In an attempt to go against the tide, the Young Democrats and Young Republicans of Connecticut issued a joint statement this week offering prayers for Charlie Kirk and condemning political violence, a small gesture they hope can multiply. Hoffmann's family, murdered in June for his ideas by a man who carries a list of Democratic politicians and abortion supporters, has tried to call for calm. "America is broken, and political violence jeopardizes our lives. Kirk's murder is the latest act in a drama that our country cannot continue to accept. Leaders must not only tone down their rhetoric but also denounce the aggressiveness and extremism that endangers our republic," they urged in a statement praying for Kirk, his family, and the entire country. "When people stop talking, that's when violence arises, that's when civil war occurs," Kirk said in one of his most famous videos, known as much for his debates as for his polarizing and radical populist speeches.
"The moments following a political crime test a nation's democratic health by revealing the character of its elites. After the assassination attempt on Trump, leaders from both parties cooled the situation by issuing unified condemnations that reinforced the taboo against violence. Today, key political figures are doing the opposite. Instead of seeking unity, we witness the cynical performance of a martyr and a call to arms. Instead of shared grief, there are accusations of collective guilt, painting half the country as murderers," wrote Sean Westwood, director of the Polarization Research Lab at Dartmouth, yesterday.
Political scientist Robert Pape, from the University of Chicago and much more pessimistic, believes that the USA has entered "the era of violent populism," that there is little that can be done, and that it will only get worse. As argued in Foreign Affairs, "lAmerican politics are at historically high levels of violence, both on the right and the left, which have been escalating." A mix of the "steady weakening of crucial democratic institutions," the "anti-democratic tendencies" of various groups, the fear of white conservatives amid an unprecedented demographic and social transformation that will lead in a couple of decades to them no longer being the majority.
There are also the radicalizing effects of partisan manipulation of electoral districts and polarization in general, fueled by algorithms and media interests. But for Pape, there is above all a predominant structural dynamic driving the new era of violence. Therefore, he explains, the main danger for the US "does not lie in any uncontrolled technology or in any marginal paramilitary group. It is not economic grievances. It is not even Trump, who is both a symptom of what afflicts the United States and a cause. The greatest source of danger comes from a cultural clash over the nature of American identity, one with profound implications for who can become a citizen. Its actors are not isolated radicals, but ordinary Americans." According to research conducted by his team at the University of Chicago, "tens of millions of Democrats, Republicans, and Independents believe that political violence is acceptable. Many belong to the middle and upper class, with decent housing and education," as indicated in a highly cited essay.
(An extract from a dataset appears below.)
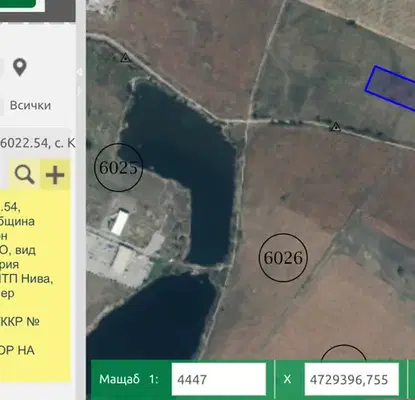415x400 pixels.
Task: Click the triangle survey marker near the lake
Action: pyautogui.click(x=125, y=58)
And the problem is that societies that do not condemn violence are more likely to generate it. "The US may not be on the brink of a total civil war, but it is entering an era of deadly conflicts, full of politically motivated riots, attacks against minorities, and even murders," he predicted a few months ago. What happened this week is exactly what he had in mind. "They have no idea of the fire they have ignited; the cry of this widow will resonate throughout the world as a war cry. They have no idea of what they have unleashed in this entire country and in this world," anticipated Erika Kirk, the murdered man's wife, this past weekend.